Your goal – For every line in the data below that contains "dropdown", copy the line.

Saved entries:
Content starts

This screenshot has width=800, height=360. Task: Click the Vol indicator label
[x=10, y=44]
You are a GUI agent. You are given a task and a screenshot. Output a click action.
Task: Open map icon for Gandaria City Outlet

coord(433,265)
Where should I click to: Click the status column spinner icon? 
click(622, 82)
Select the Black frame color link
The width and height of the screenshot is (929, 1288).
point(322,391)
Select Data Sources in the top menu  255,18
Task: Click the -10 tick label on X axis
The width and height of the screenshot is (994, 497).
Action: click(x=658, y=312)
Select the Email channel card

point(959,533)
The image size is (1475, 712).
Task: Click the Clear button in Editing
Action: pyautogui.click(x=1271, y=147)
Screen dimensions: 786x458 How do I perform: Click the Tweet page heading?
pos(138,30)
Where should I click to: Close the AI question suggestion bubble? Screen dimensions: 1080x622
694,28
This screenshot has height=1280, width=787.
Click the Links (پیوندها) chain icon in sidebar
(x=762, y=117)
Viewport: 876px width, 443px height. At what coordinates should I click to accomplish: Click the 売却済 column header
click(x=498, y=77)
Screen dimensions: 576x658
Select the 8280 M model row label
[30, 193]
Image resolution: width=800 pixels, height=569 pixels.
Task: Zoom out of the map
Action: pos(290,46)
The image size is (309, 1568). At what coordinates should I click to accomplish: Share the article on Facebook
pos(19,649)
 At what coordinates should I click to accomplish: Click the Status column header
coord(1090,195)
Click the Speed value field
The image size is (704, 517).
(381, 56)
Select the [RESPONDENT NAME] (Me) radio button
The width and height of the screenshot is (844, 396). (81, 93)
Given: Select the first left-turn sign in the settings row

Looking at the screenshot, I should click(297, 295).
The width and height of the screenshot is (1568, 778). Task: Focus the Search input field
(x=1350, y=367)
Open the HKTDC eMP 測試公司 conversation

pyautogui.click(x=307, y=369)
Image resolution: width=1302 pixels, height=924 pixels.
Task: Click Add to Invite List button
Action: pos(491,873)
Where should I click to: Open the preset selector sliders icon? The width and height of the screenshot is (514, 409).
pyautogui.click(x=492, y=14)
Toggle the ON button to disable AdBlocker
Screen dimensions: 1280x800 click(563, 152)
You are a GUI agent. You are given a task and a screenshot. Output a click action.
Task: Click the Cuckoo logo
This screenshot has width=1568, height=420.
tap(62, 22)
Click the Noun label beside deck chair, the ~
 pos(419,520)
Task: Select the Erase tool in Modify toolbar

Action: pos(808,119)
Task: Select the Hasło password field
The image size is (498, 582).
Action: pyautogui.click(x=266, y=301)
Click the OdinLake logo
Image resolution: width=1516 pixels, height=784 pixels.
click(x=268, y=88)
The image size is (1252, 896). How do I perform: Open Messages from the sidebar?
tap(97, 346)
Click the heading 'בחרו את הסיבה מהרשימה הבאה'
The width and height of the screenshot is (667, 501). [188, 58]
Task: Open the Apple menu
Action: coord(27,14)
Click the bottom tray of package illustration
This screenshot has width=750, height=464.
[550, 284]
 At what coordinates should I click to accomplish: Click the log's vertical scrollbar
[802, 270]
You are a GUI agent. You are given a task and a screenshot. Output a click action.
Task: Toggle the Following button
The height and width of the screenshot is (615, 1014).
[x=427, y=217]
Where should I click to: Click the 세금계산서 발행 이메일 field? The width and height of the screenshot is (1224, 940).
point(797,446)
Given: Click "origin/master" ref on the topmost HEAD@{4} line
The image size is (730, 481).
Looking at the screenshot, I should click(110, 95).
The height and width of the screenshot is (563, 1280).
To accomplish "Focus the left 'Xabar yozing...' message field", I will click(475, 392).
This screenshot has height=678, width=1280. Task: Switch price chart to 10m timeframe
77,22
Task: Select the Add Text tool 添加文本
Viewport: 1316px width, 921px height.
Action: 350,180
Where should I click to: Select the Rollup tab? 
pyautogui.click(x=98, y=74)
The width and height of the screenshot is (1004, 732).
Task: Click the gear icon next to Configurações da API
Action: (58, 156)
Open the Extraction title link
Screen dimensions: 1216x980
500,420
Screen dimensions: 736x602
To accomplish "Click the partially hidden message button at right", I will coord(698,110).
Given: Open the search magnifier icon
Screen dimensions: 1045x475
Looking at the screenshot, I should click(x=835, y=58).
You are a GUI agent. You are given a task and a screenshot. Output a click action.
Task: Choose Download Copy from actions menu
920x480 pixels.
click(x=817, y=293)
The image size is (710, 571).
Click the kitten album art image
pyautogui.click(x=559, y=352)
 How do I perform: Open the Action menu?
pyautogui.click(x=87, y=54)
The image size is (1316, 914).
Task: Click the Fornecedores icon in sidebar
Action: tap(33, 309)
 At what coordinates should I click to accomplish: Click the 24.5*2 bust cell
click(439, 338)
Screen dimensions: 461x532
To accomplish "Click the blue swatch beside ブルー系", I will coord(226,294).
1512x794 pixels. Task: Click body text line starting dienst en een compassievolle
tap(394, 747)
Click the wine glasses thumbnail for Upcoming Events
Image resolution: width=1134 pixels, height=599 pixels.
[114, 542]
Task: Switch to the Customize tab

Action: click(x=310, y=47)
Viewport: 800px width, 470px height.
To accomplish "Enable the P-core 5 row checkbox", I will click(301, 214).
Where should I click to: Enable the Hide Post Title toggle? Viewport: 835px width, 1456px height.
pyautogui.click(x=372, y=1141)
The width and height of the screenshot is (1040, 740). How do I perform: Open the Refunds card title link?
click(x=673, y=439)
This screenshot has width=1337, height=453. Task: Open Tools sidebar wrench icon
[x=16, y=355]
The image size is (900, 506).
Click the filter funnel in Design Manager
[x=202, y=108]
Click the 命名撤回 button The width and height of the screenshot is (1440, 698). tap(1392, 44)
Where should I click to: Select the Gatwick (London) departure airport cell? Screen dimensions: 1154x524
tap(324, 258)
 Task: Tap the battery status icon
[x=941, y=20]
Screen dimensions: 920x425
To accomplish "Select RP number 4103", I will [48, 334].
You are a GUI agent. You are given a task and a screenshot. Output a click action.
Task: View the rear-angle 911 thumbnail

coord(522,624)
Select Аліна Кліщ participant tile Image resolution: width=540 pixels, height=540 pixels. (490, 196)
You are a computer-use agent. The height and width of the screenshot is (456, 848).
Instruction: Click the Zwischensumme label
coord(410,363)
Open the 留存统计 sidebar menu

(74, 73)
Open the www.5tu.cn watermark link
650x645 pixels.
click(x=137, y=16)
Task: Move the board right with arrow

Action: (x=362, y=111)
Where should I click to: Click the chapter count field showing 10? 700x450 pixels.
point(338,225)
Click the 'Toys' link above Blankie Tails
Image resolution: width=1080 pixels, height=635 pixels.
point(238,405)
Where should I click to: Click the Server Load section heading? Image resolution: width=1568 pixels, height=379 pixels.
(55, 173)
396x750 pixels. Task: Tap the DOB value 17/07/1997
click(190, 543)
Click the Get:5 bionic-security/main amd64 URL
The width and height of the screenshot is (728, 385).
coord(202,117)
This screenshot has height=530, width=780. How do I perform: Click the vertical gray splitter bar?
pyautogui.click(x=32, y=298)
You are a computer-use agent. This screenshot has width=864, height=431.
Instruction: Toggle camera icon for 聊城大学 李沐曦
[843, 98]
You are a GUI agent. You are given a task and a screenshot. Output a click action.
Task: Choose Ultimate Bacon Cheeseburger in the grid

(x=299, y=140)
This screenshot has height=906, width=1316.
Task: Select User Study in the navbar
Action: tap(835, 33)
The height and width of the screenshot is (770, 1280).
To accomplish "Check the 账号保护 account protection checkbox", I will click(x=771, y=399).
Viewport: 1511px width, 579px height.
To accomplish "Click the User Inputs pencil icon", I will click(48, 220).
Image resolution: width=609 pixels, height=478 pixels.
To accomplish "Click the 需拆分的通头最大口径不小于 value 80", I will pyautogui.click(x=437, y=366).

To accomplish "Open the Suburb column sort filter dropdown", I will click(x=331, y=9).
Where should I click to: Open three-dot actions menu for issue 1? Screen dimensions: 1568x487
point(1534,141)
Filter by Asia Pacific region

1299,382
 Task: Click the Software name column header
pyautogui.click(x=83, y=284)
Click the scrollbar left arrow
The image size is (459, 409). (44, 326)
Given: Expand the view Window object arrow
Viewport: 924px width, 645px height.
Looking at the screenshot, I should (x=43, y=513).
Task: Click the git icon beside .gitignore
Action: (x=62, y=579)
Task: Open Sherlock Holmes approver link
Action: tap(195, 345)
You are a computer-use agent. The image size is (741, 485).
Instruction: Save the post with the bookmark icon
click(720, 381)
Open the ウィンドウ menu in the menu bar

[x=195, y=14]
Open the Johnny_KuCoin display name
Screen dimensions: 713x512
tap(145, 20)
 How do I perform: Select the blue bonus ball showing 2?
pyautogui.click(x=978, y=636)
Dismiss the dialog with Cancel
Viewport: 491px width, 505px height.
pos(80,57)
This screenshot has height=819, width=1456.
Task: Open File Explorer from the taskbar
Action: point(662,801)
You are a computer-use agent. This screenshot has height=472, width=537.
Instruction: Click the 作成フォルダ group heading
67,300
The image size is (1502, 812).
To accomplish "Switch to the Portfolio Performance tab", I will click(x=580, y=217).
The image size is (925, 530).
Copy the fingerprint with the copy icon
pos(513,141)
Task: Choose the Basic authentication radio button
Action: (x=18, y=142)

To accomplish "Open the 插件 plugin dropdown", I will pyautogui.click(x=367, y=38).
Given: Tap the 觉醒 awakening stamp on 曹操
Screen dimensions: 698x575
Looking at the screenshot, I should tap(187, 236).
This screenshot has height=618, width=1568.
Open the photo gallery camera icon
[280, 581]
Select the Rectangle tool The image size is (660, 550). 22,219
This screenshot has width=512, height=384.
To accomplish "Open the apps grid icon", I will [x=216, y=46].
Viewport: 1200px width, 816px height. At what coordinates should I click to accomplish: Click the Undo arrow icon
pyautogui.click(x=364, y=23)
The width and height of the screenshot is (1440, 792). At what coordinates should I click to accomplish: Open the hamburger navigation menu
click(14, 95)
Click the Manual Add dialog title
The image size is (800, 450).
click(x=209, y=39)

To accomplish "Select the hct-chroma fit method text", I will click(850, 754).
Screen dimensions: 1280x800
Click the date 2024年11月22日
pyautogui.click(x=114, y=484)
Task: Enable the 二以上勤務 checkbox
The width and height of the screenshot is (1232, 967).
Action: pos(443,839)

Content ends

Response area –
To accomplish "Open the Suburb column sort filter dropdown", I will click(x=331, y=9).
To accomplish "Open the 插件 plugin dropdown", I will pyautogui.click(x=367, y=38).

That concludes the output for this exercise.